[Kitap] Erkekleri Tavlama Günlüğü // Deniz Çalışkan RÖPORTAJ

01:29:00, BY Elsa Kitap -



DENİZ ÇALIŞKAN –ERKEKLERİ TAVLAMA GÜNLÜĞÜ


RÖPORTAJ





1-) Her röportaj da klasik olan soru ile başlayalım.
Deniz Çalışkan kimdir, günlük hayatında neler yapar?
Deniz kim? Kendini tanımayan biri değilim ama anlatamayanlardan olduğum doğrudur. Tam bir ev kızıyım sanırım, evde kalmak bazen çok dinlendirici; özellikle de üniversite de geçen yoğun bir yılın ardından. Kore dizileri, animeler ve filmler izlerim. Son zamanlar Yeşilçam’a da kafayı biraz taktım. Kitap okuduğum bir ara oluyor, tiryaki gibi sürekli okuyorum. Günlük bir kitap bitiyor ve bunlar 600 sayfadan aşağı olmuyor. Sonra duruluyorum ve kitaplar rafa kalkıyor. Filmler ve animeler başlıyor, şu sıralar Kore dizilerine geri dönmek istiyorum ama o hissiyatı tam yakalayamadım.
Onun haricinde herkes gibiyim. Genel yazar davranışları vardır. Mesela, kahveye ve müziğe bayılanlar, sessiz sakin olanlar, soğuk olanlar ve insanlara güvenemeyen ‘cool’ tipler. Ama bana sorarsan ben normal bir Türk kızıyım derim. Ev işleri yapar, annesiyle dışarı çıkar, çay içmeyi sever ve öylesine yaşarım.
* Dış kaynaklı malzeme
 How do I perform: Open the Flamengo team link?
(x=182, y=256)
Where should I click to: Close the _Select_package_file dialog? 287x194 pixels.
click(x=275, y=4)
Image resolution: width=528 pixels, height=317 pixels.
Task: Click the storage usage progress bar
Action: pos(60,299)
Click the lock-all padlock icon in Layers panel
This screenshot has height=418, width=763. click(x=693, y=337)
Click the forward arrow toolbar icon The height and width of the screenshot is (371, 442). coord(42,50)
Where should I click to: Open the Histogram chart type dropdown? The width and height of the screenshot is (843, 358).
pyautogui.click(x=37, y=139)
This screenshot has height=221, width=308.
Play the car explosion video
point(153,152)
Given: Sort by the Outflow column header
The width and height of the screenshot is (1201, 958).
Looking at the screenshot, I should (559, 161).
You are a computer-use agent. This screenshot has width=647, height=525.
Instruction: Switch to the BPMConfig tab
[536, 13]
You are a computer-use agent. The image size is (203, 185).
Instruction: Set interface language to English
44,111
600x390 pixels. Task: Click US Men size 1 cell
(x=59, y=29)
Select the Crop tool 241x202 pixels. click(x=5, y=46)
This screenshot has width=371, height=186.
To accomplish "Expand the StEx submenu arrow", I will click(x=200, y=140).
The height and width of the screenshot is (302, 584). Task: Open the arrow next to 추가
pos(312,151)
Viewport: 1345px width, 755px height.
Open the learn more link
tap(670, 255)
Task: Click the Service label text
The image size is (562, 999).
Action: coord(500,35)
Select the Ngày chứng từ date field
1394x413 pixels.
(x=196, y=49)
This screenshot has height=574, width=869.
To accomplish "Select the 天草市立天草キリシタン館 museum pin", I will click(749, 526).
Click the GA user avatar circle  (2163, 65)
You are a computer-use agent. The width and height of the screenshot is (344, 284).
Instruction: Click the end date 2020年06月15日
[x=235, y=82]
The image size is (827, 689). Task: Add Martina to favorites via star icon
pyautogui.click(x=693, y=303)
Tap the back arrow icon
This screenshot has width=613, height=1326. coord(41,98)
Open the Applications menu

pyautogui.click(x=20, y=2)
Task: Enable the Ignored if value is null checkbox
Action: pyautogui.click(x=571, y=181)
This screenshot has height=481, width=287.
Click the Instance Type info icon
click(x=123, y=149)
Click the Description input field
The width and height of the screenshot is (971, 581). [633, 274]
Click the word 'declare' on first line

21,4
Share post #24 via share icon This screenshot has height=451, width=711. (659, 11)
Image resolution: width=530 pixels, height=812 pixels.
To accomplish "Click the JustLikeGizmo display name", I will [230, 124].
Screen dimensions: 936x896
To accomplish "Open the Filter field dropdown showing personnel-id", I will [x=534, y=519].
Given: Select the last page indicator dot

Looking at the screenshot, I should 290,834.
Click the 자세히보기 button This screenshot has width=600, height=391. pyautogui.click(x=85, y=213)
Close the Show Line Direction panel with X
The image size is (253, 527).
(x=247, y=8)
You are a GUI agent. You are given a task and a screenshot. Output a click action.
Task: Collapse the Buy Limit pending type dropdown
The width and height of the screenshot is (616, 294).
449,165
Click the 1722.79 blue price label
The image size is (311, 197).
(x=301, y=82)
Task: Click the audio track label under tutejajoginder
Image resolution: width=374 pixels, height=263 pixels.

2-)2-) Peki ne zamandan beri yazıyorsun, nasıl karar verdin yazmaya?
Seni yazmaya iten sepeler var mıydı?
Sanırım 17 yaşımdaydım. O zamana kadar yazdığım hiçbir şey yoktu. Yani öyle küçüklüğümden beri yazardım diyemeyeceğim. Bir gün insanların bir şeyler yazdığını ve benimde ilgiyle onları takip ettiğimi fark ettim. Bu biraz da hayranlıktı ve dedim ki, bende yazmalıyım. Böyle başladı.
Sebeplerin başında o dönemki sıkıntılar vardı. Yazmak bir kaçıştı.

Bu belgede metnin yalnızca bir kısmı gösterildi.